(Dataset content)

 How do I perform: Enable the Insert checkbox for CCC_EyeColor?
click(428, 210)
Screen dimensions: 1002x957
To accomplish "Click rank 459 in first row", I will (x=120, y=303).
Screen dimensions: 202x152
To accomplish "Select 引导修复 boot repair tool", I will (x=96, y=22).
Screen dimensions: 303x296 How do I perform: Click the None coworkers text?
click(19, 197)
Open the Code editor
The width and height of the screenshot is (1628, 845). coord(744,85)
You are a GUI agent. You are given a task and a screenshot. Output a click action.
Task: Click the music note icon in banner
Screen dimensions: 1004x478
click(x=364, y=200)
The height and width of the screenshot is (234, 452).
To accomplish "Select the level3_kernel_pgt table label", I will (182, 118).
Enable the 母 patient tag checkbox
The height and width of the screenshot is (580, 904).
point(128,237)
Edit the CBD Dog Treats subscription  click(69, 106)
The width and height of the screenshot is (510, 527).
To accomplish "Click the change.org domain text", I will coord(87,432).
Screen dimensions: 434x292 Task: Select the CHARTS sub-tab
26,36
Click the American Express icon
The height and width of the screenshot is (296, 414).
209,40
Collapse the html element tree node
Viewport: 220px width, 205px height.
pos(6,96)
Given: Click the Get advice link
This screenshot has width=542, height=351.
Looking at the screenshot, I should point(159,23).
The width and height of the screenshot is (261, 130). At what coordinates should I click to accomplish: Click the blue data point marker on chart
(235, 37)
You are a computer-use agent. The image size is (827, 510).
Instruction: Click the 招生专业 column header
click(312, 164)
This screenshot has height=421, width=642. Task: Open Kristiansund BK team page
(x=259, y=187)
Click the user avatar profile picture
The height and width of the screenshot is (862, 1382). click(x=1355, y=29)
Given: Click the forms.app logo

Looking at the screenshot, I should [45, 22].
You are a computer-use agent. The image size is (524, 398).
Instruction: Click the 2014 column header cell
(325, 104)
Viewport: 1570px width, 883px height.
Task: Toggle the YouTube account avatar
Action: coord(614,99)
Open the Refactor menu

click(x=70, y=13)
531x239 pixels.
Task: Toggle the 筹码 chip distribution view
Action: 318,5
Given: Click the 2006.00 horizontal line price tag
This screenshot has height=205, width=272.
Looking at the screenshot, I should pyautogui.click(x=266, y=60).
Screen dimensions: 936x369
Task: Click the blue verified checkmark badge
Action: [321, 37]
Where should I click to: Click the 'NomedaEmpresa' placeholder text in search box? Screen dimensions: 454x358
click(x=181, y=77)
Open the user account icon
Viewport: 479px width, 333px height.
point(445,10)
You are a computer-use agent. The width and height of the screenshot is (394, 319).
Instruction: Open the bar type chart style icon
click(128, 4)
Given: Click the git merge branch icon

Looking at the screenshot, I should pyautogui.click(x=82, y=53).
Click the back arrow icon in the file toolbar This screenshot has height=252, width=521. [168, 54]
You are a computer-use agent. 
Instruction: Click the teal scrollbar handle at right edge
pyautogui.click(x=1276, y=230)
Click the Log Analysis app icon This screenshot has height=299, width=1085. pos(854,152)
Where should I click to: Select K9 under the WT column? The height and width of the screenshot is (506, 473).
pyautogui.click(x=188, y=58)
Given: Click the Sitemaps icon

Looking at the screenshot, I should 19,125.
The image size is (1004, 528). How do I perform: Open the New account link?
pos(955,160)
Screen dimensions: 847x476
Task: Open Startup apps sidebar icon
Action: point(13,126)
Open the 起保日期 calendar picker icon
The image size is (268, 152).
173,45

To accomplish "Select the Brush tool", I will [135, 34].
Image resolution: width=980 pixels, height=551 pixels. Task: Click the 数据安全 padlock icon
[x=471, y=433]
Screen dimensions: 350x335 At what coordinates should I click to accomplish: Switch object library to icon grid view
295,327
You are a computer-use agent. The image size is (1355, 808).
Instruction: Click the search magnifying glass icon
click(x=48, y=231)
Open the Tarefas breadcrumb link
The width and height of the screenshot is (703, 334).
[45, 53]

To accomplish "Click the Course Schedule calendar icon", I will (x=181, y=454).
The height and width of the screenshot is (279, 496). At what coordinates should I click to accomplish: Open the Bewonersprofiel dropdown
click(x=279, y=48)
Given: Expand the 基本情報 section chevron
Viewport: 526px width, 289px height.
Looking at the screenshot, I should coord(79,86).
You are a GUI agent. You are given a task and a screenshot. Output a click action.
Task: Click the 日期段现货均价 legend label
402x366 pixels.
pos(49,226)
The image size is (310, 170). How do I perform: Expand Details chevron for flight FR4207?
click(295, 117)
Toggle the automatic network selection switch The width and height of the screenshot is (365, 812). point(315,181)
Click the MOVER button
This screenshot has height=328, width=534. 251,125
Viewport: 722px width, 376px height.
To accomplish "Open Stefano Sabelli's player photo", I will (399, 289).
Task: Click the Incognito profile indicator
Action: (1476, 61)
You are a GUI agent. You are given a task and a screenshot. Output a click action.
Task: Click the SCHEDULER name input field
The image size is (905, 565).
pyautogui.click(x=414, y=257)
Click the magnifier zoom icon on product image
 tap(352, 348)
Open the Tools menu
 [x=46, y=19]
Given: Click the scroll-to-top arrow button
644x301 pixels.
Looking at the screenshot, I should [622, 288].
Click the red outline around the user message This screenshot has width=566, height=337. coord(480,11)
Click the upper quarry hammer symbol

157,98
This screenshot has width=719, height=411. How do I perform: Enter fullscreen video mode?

(End Dataset content)

§ **Activity**
Which lines above hold the word "label"? Copy each of them.

§ **Result below**
To accomplish "Select the level3_kernel_pgt table label", I will (182, 118).
Task: Click the 日期段现货均价 legend label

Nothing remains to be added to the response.